**Work request 1:**
In the tennis qualifying notes, rewrite the stretch that begins at "Cepede Royg d." and stops after "tennis when needed.", putting "beat" in place of "trashed".
**Work request 2:**
Answer from the tennis qualifying notes:
(a) By what score did Donaldson defeat Ramanathan?
(b) From what score did the Arnaboldi–Herbert match resume?
(c) Whom did Beatriz Haddad Maia beat, and by what score?
**Work request 3:**
Summarize the tennis qualifying notes in two sentences.

Cepede Royg d. Siegemund 6-3 7-5
Cepede Royg confirming the very good impression from yesterday
Jared Donaldson trashed the Indian Ramkumar Ramanathan as I expected: the (extremely loud) Indian gave everything on court but won only 2 games: The American Donaldson is in tremendous form. Donaldson d. Ramanathan 6-2 6-0
Andrea Arnaboldi- Pierre-Hugues Herbert resumed from 15-15 and they arrived to 25-26 with a pretty clear edge for Arnaboldi, as Herbert was not as clutch that said, credit to Herbert that played great risky tennis when needed.
Arnaboldi won the longest match in RG qualies with this winning return.
Arnaboldi d. Herbert 6-4 3-6 27-25
Quick impression from the huge serve of Beatriz Haddad Maia (who beat Nastassya Burnett 6-3 6-3) and for the amazing classy tennis of Alexa Glatch: her backhand slice his amazingly effective and I was glad to watch also two dropshot returns. The clean play produced a 7-6 6-2 victory for her over Ekaterina Bychkova.

**Supplied records:**
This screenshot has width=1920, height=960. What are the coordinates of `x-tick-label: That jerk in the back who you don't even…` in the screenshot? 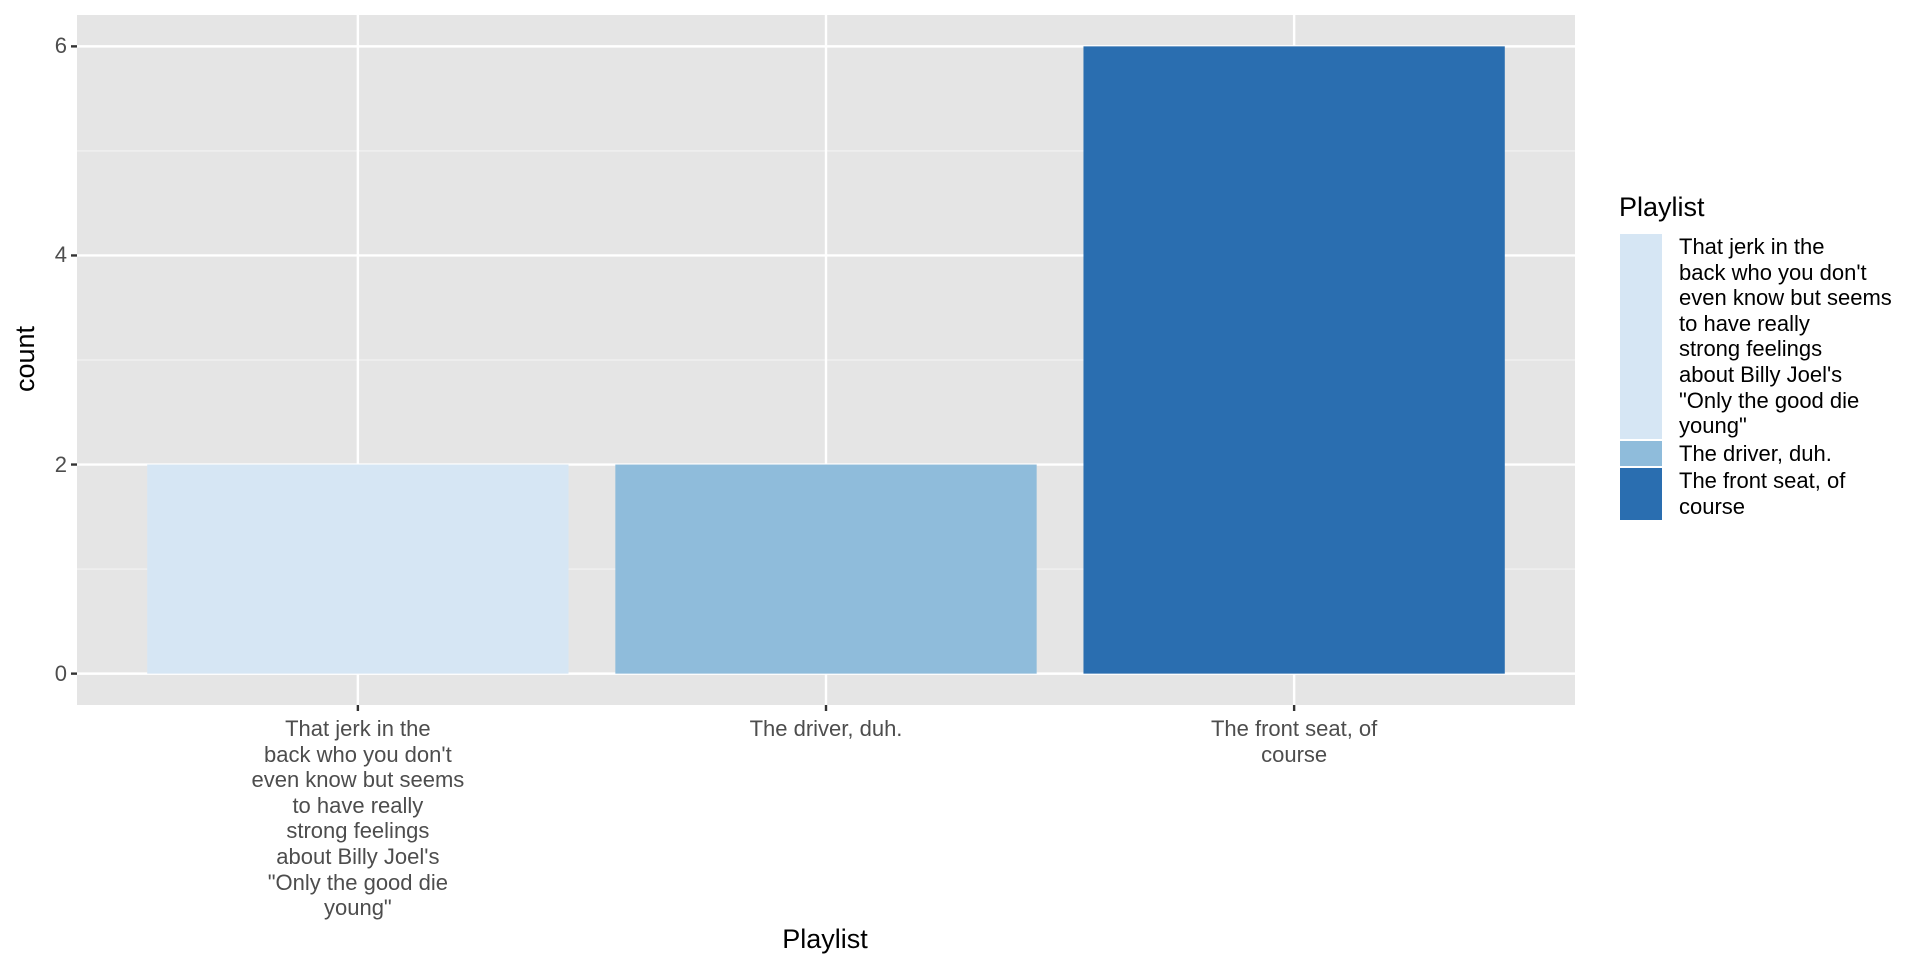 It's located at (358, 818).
* * *
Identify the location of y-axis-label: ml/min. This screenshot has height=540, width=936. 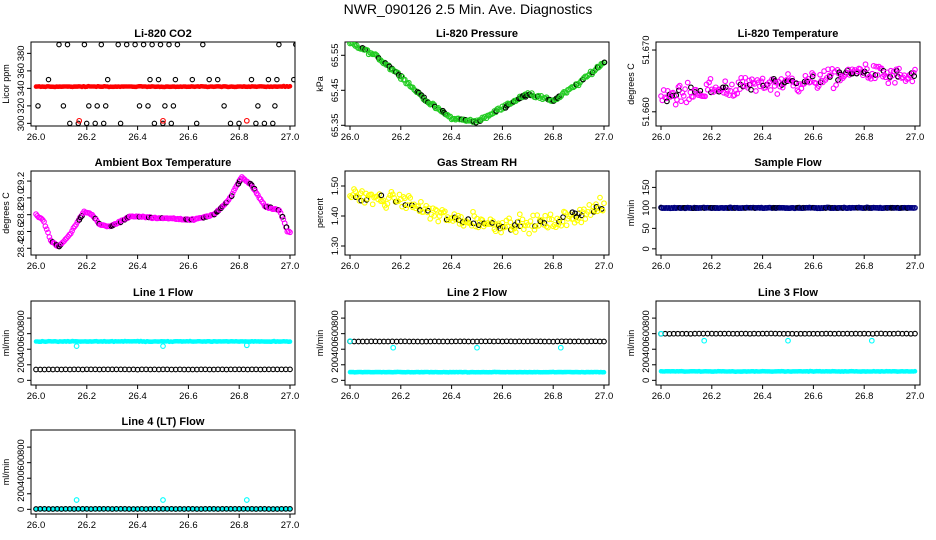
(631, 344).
--
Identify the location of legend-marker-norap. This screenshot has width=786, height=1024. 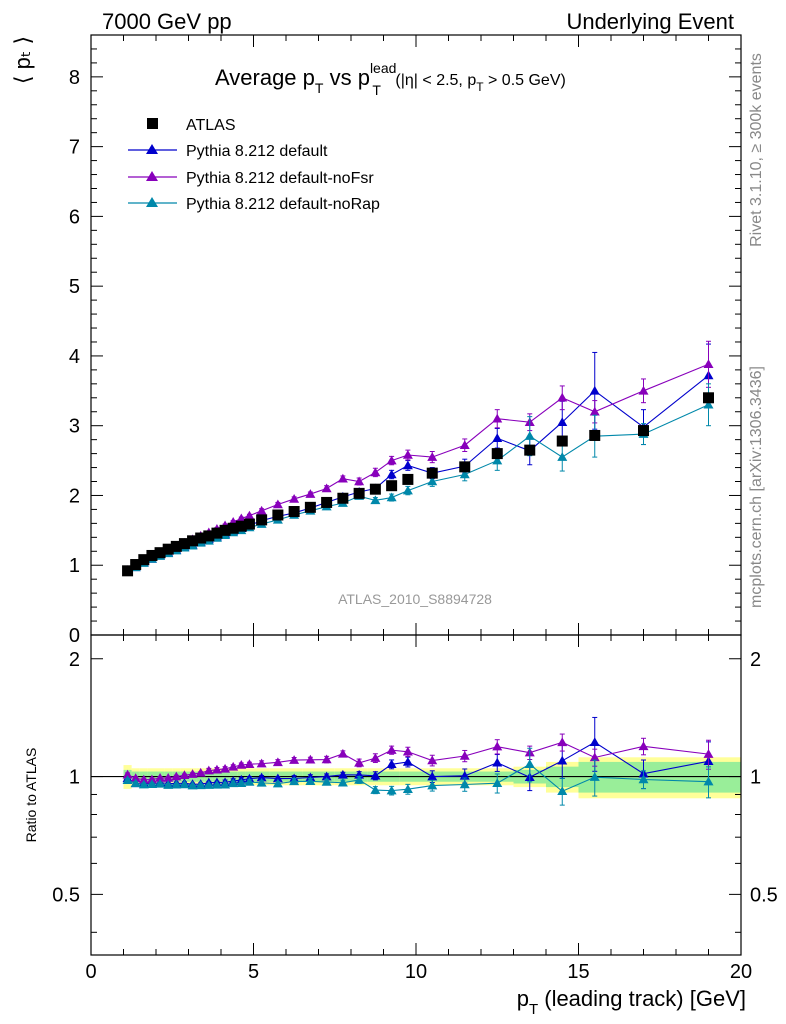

**Exercise solution 1:**
Cepede Royg d. Siegemund 6-3 7-5
Cepede Royg confirming the very good impression from yesterday
Jared Donaldson beat the Indian Ramkumar Ramanathan as I expected: the (extremely loud) Indian gave everything on court but won only 2 games: The American Donaldson is in tremendous form. Donaldson d. Ramanathan 6-2 6-0
Andrea Arnaboldi- Pierre-Hugues Herbert resumed from 15-15 and they arrived to 25-26 with a pretty clear edge for Arnaboldi, as Herbert was not as clutch that said, credit to Herbert that played great risky tennis when needed.

**Exercise solution 2:**
(a) 6-2 6-0
(b) 15-15
(c) Nastassya Burnett, 6-3 6-3

**Exercise solution 3:**
Cepede Royg beat Siegemund 6-3 7-5, Donaldson defeated Ramanathan 6-2 6-0, and Arnaboldi won the longest match in RG qualies over Herbert 6-4 3-6 27-25. Beatriz Haddad Maia beat Nastassya Burnett 6-3 6-3, and Alexa Glatch won 7-6 6-2 over Ekaterina Bychkova.